The journalist reporting this seems to take Hawking’s earlier reference to “the mind of God” – possibly the only words in A Brief History of Time that any popular writer has ever quoted – as a statement of theistic belief rather than a poetic metaphor. I was always under the impression that Hawking was at least agnostic verging on atheist, and expected that sooner or later a Theory of Everything would be worked out.
I am incapable of judging the quality of his science in this book, and not only because it isn’t published, but because I’m simply not that bright. However, I can’t see that any statement about how the non-universe was before [ed - after reading a comment I need to point out this is a non-temporal "before" – whatever one of those is!] the initial conditions of the Big Bang is any less speculative than any other. He’s quoted as saying:
Because there is a law such as gravity, the universe can and will create itself from nothing. Spontaneous creation is the reason there is something rather than nothing, why the universe exists, why we exist. It is not necessary to invoke God to light the blue touch paper and set the universe going.
At one level, of course, this indicates the way in which God is sometimes treated as the filler for the ultimate gap in a way continuous with older God-of-the-gaps theories. It has never been the best of arguments to use God as an explanation for things we can’t yet explain.
At another level, it would seem to me that Hawking’s view is as much a statement of faith in gravity as some kind of Platonic idea as it is anything truly scientific. Gravity is a necessary property of the universe. It’s not clear that it can be held to be a spontaneous cause of it. I’m tempted to wonder whether string theory isn’t appropriately so named because its answers are always as long as a piece of string.
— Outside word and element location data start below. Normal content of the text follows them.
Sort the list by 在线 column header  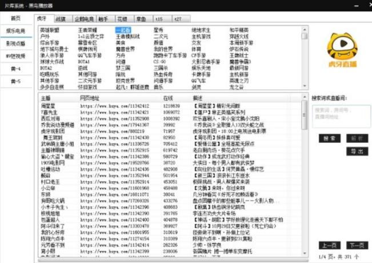coord(168,98)
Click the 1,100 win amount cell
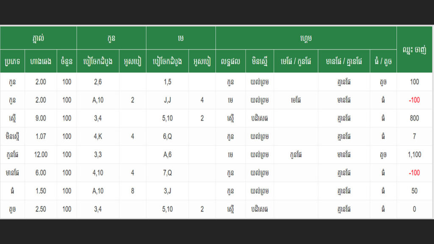Screen dimensions: 434x244 pyautogui.click(x=415, y=154)
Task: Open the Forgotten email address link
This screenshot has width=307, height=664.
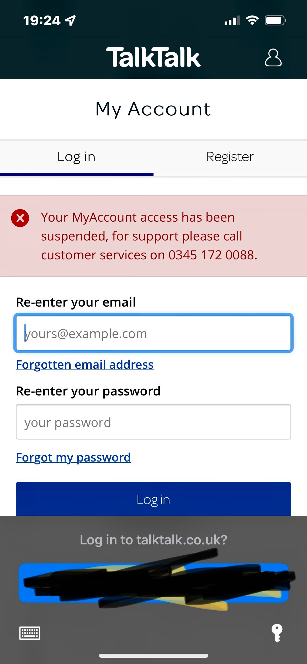Action: coord(85,365)
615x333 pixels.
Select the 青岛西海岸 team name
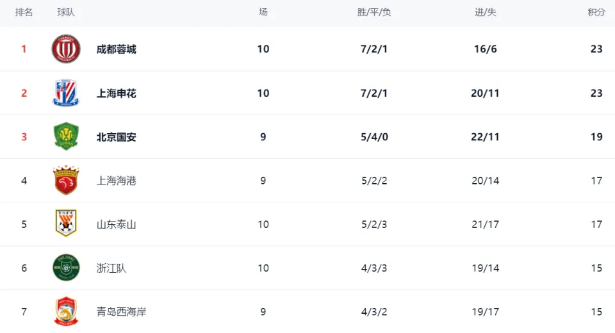[122, 312]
At a deeper level, of course, the way in which some Christians, myself included, take the nature of the universe to point to a purposeful God rather than a random fluctuation is its intelligibility as the sort of universe it is, not its simple existence. Our human reasoning about reality is not an empty activity of imposing rational patterns on a fundamentally random and pointless cosmos, but a discerning of pattern and meaning which offers a true (but limited) testimony to a pattern-maker and meaning-giver.
But that a famous scientist thinks science renders God redundant as an explanation is a bit of non-story. It’s nor science, it’s not theology and it’s not exactly new.